“No,” said Lucian, with a light in his handsome face never seen there before.

Mrs Leigh felt as if she might as well argue with a statue. She went to bed in distress and uncertainty, and, early the next morning sent over a message to the Rectory, begging Mr Riddell to come and see her at once. He was an old friend, and his office made her feel it right to consult him besides; and she was a woman who liked sympathy, and always talked freely of her troubles and anxieties.

He came before breakfast was over at Ashfield, and Mrs Leigh, rising, with an eager squeeze of his hand, dismissed her little girls and their governess, and said tearfully—

“My dear Rector, you know everything I would say. I shall leave you with this foolish boy to persuade him, if possible—”

“I can go, mother, if you want to tell the Rector all your objections,” said Lucian. “Anyway I don’t see why you should go away. I have proposed to Miss Haredale, and she has accepted me. The thing is done.”

Lucian turned scarlet as he spoke, and embarrassment gave a certain coldness to his tone. Mr Riddell recognised that he would be hard to move.

“My dear boy,” he said, as Mrs Leigh, in spite of her son’s words, left them alone together, “I think I am sorry that you have been so hasty. Three weeks is a very short time.”

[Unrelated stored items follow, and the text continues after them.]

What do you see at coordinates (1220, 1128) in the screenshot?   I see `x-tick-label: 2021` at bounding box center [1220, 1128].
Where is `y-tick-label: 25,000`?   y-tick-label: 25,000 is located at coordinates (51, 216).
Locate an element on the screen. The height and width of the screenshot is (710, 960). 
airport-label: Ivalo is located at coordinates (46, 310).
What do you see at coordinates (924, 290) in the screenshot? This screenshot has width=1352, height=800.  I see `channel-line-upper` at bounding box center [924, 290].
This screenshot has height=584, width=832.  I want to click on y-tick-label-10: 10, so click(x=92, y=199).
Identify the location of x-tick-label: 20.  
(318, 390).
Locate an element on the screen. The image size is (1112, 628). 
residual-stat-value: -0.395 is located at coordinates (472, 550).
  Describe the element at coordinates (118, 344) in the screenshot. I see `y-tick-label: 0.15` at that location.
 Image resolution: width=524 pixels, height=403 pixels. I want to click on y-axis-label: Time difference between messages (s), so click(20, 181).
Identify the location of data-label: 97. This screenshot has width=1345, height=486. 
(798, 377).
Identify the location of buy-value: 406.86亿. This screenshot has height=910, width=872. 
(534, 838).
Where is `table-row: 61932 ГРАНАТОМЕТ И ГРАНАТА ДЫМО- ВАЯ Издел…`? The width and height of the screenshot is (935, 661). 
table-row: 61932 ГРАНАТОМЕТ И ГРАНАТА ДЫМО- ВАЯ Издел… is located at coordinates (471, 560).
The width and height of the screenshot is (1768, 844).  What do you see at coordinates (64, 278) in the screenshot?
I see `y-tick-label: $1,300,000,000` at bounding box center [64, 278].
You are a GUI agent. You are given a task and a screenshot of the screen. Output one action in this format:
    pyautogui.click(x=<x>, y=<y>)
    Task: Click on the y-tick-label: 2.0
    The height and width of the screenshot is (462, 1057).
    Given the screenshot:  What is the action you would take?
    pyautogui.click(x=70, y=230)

“It’s quite long enough,” said Lucian.

“Yes, she is a beautiful girl, Lucian, and as guileless—as—as Psyche herself; and brought up by a good woman. But she is only eighteen, and no man can say what she will grow up to. There will be a very great deal of her, Lucian. She is a great prize. She is rarely beautiful, and she has brains, and is highly strung. She will expect a great deal of life. She does not know at all, yet, what she will need. She has all her growing and her living to do in the future.”

“So have I,” said Lucian. “But one knows very well what one will come to.”